_EXCERPTED DATA_
_ _ _ _ _ _ _

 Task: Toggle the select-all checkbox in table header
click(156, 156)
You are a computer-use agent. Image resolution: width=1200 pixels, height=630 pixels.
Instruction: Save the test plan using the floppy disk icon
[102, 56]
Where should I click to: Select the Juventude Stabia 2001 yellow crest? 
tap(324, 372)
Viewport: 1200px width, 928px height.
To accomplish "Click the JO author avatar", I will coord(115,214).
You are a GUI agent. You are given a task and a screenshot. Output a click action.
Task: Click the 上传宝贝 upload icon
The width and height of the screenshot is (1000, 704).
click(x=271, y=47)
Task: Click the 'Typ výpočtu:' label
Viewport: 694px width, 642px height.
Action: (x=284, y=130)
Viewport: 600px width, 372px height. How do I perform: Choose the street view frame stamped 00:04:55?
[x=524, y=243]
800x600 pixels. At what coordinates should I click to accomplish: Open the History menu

_ _ _ _ _ _ _

_PROBLEM TO WORK ON_
Each line above with the string "accomplish" in it should be located and copied.

_RESPONSE TO THE TASK_
To accomplish "Click the JO author avatar", I will coord(115,214).
800x600 pixels. At what coordinates should I click to accomplish: Open the History menu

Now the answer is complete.